Le identità di molti gruppi che credono alle teorie del complotto si basano proprio sul rifiuto delle “classiche” fonti d’informazione. Certe persone continuano a rifiutare notizie di debunking persino quando si trovano davanti a testimonianze in prima persona, statistiche o prove solidissime.

Tutto questo è molto deprimente, e non solo perché è da 76 settimane che scrivo questa rubrica, che fa proprio debunking. È deprimente perché secondo Quattrociocchi che si faccia o non si faccia debunking cambia comunque poco: le bufale ci sono lo stesso e, anzi, si diffondono ancora di più. Se si prendono le bufale e si cerca di smontarle, si vede che sono fatte da un misto di errori, analfabetismo funzionale e sfiducia nelle istituzioni: non proprio problemi facilmente risolvibili.

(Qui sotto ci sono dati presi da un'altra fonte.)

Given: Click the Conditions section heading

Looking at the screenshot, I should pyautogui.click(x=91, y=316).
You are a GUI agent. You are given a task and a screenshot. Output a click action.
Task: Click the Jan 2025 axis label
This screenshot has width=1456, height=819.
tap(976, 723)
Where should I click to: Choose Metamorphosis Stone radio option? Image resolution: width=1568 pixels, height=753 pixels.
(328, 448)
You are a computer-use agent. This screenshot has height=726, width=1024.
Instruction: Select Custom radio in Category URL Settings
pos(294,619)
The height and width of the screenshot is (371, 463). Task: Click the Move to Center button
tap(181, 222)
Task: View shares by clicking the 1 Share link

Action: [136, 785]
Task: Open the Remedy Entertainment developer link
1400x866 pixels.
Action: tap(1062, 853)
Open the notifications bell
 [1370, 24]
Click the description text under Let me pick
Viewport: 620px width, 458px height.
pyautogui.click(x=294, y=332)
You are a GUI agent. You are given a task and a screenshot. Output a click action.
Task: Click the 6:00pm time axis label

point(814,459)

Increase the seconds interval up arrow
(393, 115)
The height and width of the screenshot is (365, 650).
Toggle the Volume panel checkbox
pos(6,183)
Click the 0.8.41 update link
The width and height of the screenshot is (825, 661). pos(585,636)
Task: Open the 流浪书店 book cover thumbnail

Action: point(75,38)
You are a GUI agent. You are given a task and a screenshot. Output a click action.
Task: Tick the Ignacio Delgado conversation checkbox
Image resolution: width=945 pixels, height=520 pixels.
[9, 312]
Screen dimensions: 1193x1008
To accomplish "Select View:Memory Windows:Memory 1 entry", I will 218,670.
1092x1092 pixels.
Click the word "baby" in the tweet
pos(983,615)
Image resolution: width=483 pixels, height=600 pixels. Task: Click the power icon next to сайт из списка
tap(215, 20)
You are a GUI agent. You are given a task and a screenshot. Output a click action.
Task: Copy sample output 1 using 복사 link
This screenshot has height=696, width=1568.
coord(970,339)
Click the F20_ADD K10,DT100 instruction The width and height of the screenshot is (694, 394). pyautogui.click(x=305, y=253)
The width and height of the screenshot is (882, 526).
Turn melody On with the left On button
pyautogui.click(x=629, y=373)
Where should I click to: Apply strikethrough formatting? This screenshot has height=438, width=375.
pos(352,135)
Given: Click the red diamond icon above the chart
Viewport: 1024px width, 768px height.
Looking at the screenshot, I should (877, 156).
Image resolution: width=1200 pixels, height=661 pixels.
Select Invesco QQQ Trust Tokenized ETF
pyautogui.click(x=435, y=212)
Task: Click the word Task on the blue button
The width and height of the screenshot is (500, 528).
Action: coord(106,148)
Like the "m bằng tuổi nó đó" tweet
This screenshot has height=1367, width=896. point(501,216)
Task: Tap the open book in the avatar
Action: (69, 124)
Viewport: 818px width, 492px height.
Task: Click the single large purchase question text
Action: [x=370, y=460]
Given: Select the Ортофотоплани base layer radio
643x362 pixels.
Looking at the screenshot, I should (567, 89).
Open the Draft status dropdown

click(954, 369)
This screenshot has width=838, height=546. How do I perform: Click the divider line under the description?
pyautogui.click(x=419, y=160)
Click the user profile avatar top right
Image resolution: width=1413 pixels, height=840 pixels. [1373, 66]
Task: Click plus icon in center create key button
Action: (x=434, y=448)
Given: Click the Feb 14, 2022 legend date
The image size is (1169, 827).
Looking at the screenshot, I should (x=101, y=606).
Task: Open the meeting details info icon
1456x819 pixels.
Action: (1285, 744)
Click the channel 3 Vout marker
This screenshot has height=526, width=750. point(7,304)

Questi problemi sono accentuati dalla grande quantità di informazioni disponibili su internet e dal ritmo al quale escono nuove informazioni. Per dirla in breve: nessuno ha il tempo o la capacità cognitiva per cogliere e smascherare ogni sfumatura o discrepanza. Quattrociocchi e i suoi colleghi hanno scritto che «Facebook e Twitter hanno creato un canale diretto attraverso cui i contenuti arrivano dai produttori ai consumatori – da chi scrive a chi legge – cambiando il modo in cui gli utenti si informano, discutono le idee e danno forma al loro punto di vista sul mondo. Questo scenario potrebbe generare confusione su cosa causa i problemi globali e sociali, incoraggiando così un senso di paranoia basato su false voci».

Posso confermarlo: è proprio quello che sta succedendo. E, a quanto pare, fare debunking non serve a niente. La rubrica “What was fake” tornerà comunque settimana prossima nella sua solita forma, nonostante la sua futilità mi affligga.